Pazarlama ve Fiyat Kıskacındaki Çiftçi
Tokatlı çiftçinin asıl sorununun üretimde değil, pazarlama ve fiyat oluşumunda yaşandığını vurgulayan Durmaz, "Bu yıl maliyeti 8 lira olan soğanı üretici 3 liraya satamamış, patatesi tarlada bırakmıştır. Karpuzda, biberde, domateste de aynı tabloyu gördük. Tarlada para etmeyen bir ürünün marketlerde hâlâ yüksek fiyatlardan satılmasını da yüce milletimizin takdirine bırakıyorum." diyerek aradaki fiyat farkına işaret etti.
Durmaz, Tokat TMO şube müdürlüğünün başmüdürlüğe dönüştürülmesi, Artova ve Zile'deki TMO ofislerinin yenilenmesi, Kelkit Vadisi'ne (Erbaa-Niksar-Taşova hattı) tesisli TMO ajans müdürlüğü kurulması ve Tokat'a mutlaka lisanslı depo kazandırılması taleplerini yineledi.
Niksar-Erbaa Hattı İçin Sera ve Çiçekçilik OSB Çağrısı
Erbaa Süs Bitkileri Birliği'nin başarısına dikkat çeken Durmaz, 1 dönüm seradan 600 bin liraya, açık araziden 150 bin liraya varan gelir elde edildiğini hatırlatarak, Niksar'daki Hamidiye Köprüsü ile Tarihi Talazan Köprüsü arasında ortaya çıkacak yaklaşık 2.500 dönüm birinci sınıf tarım arazisinin "sera ve çiçekçilik ihtisas OSB'si" olarak planlanmasını önerdi.
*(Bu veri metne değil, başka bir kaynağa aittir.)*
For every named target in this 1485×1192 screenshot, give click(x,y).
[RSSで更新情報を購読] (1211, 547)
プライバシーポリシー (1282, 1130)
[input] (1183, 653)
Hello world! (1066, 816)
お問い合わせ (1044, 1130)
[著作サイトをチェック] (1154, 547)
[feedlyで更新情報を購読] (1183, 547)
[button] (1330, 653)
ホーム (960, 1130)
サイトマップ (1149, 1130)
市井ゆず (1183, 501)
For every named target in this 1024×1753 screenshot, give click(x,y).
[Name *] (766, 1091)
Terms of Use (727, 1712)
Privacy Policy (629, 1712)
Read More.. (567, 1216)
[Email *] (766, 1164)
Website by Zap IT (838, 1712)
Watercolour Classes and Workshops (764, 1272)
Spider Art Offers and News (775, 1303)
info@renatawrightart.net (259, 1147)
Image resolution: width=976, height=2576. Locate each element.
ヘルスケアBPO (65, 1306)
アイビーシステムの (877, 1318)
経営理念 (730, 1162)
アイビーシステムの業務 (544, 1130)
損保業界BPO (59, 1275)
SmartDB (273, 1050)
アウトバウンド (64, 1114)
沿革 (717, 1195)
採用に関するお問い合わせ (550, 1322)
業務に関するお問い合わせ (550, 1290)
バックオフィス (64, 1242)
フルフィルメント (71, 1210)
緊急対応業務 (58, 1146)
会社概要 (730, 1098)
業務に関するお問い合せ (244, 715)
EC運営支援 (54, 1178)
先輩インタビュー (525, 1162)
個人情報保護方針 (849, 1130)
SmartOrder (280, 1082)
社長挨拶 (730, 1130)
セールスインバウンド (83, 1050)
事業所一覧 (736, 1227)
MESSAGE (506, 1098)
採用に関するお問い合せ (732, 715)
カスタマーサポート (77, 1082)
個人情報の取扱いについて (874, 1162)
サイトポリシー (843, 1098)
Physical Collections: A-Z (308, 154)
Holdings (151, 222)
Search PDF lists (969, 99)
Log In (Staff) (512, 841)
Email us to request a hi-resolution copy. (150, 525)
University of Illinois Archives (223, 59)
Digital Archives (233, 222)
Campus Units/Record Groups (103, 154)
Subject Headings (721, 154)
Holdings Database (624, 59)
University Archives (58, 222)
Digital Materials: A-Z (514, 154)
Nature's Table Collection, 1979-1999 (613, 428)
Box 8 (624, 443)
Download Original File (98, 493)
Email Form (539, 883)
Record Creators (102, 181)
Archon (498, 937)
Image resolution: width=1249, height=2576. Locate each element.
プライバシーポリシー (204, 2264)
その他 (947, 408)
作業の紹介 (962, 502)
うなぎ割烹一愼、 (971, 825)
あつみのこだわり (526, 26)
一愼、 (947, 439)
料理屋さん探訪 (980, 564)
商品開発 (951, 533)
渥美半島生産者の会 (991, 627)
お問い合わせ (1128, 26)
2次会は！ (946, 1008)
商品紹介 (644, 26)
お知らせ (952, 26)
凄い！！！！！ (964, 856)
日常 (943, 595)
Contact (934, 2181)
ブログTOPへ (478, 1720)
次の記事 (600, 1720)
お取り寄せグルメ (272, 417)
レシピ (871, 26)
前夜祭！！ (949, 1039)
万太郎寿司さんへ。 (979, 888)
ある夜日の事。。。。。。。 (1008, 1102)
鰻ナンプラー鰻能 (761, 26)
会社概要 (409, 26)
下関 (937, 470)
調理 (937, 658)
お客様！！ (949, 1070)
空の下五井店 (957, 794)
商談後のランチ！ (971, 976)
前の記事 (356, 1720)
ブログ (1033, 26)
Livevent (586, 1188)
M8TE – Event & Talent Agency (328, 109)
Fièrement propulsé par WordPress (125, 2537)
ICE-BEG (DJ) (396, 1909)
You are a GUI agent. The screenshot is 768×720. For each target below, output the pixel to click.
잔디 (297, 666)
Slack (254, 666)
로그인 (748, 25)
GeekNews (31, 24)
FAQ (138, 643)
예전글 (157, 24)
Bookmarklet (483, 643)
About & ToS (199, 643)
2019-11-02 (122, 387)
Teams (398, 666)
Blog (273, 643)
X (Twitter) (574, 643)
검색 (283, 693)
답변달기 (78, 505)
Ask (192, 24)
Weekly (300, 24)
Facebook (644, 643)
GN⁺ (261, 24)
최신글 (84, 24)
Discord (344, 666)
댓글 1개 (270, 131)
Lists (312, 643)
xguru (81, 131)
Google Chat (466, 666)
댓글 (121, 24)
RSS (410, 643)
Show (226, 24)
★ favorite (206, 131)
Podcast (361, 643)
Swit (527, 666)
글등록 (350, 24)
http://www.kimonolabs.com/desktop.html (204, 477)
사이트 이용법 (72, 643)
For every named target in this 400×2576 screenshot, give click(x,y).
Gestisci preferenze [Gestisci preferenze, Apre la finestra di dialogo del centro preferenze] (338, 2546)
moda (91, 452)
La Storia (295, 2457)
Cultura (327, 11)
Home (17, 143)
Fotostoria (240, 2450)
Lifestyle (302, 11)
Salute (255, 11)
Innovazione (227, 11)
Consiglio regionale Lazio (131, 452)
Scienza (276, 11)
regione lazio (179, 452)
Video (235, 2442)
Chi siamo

"Köylerimizde kooperatifler kurup ülkemize döviz kazandıran, yüksek katma değerli bir üretim üssü oluşturulmalıdır. Tokat artık Tarıma Dayalı İhtisas OSB projelerinde görmezden gelinmemelidir." çağrısında bulundu.
"Tokat Maden Şirketlerine Parsel Parsel Edildi"
Durmaz, iktidarın Tokat'ı maden şirketlerine adeta parsel parsel sattığını iddia ederek, "Bu iktidar Tokat'ı adeta maden şirketlerine parsel parsel etti; yetmezmiş gibi şimdi Almus Çiftlikköy Yaylası'na, Çilehane Köyü Yaylası'na ve Çamköy Yaylası'na da maden ruhsatı vererek hem doğamızı hem de yaşam alanlarımızı tehdit ediyor." sözleriyle çevre ve yaşam alanı vurgusu yaptı.
Maden faaliyetlerinin tarım arazilerini, yaylaları ve su havzalarını tehdit ettiğini belirten Durmaz, "Tokat'ın altını üstünden daha değerli. Toprağımıza, suyumuza, havamıza sahip çıkacağız." dedi.
Ekonomik Tablo ve Altyapı Eksikleri
Türkiye genelindeki ekonomik sıkışmışlığa da dikkat çeken Durmaz, icra ve iflas dosyalarının 25 milyon sınırına dayandığını, 2025 başından bu yana icra dairelerine gelen yeni dosya sayısının 8,5 milyonu aştığını, bankaların takibe aldığı borç miktarının 515 milyar liraya yükseldiğini belirtti.
Tokat'ın ulaştırma ve altyapı sorunlarını da tek tek sıralayan Durmaz; Amasya-Kervansaray-Zile yolu, Zile-Çekerek yolu, Pazar-Zile yolu, Tokat-Niksar-Akkuş-Ünye yolu, Niksar-Çamiçi Yaylası yolu, D-100 üzerindeki Niksar-Gürçeşme kavşağı, Kadışehri bağlantısı, Çaylı Kavşağı aydınlatması, Reşadiye kavşağına alt geçit ve ikinci köprü ile Tokat Havalimanı'ndaki tarife ve fiyat politikasının acilen ele alınmasını istedi.
"Tokat'ın Sesi Mahşere Kalmasın"
Konuşmasını halk ozanı Sümmani'nin dizeleriyle tamamlayan Durmaz, "Bütün bu talepleri dikkate almayan iktidar grubuna; Sümmani'yim ben bu derdi niderim / Başım alıp diyar diyar giderim / Yarın mahşer günü dava ederim / Mahşer yerine siz gelmez misiniz? diyor Tokatlılar" diyerek iktidara seslendi.
CHP Tokat Milletvekili Kadim Durmaz, sözlerini, hükümeti Tokatlıların ve üreticilerin taleplerine kulak vermeye davet ederek tamamladı. "Tokat'ın sesi mahşere kalmadan, bugünden duyulsun istiyoruz." çağrısında bulundu.